RNA was extracted using total RNA isolation kit (Norgen Biotek) with DNAse I treatment followed by Ribo-Zero Gold rRNA removal (Epicentre). Libraries were generated using ScriptSeq v2 RNA-seq Library Preparation Kit (Epicentre) and run on HiSeq 2500. For RNA-seq data analysis, the reads were trimmed to remove matches to linkers and low-quality bases (cutadapt v1.2.1). Tophat (v. 2.0.8)40 was then used to map the reads to the human transcriptome (build hg19). Cufflinks and cuffmerge (v.2.0.2) were then used to calculate reads per kilo base per million and consolidated results across the samples. Finally, cuffdiff (v.2.0.2) was used to calculate log-foldchanges and the associated statistics. Enrichment analysis was performed as previously described41. Statistical test for Venn diagram overlap was performed using phyper() in R.

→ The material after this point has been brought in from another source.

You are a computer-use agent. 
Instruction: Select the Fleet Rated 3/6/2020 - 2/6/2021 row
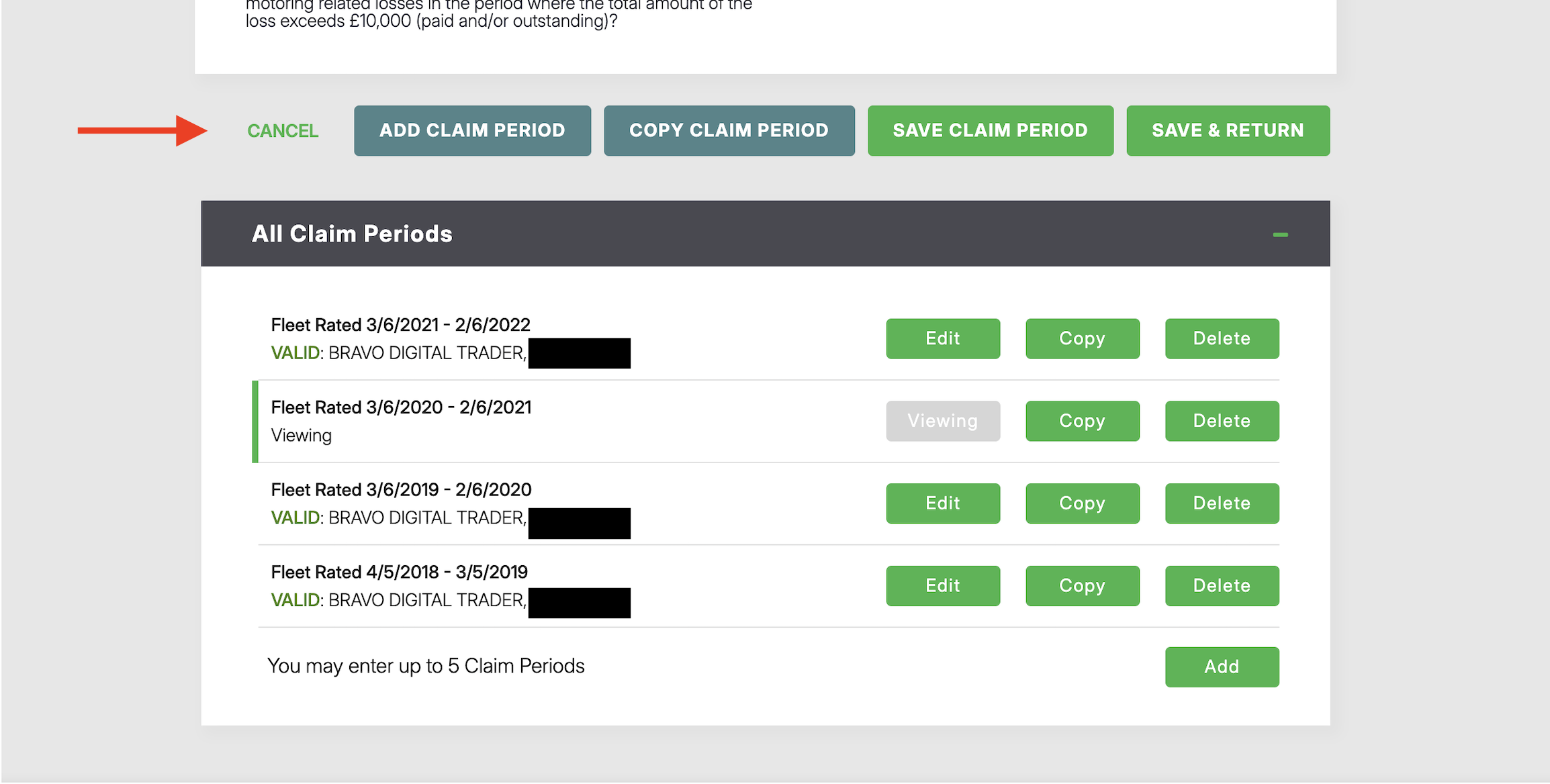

Clinical association analyses

GSE2034 (ref. 42) and GSE33926 (ref. 43) were used to generate Kaplan–Meier curves. Patients were stratified by SNRNP40 expression relative to median. KMplotter was used to assess distant metastasis-free survival with follow up threshold of 8 years44.

Additional information

Accession codes: Exome sequencing data has been deposited in the European Nucleotide Archive (ENA) under the accession code PRJEB12872. RNA-sequencing data have been deposited in the GSE under the accession code GSE78527.

How to cite this article: Nguyen, A. et al. Highly variable cancer subpopulations that exhibit enhanced transcriptome variability and metastatic fitness. Nat. Commun. 7:11246 doi: 10.1038/ncomms11246 (2016).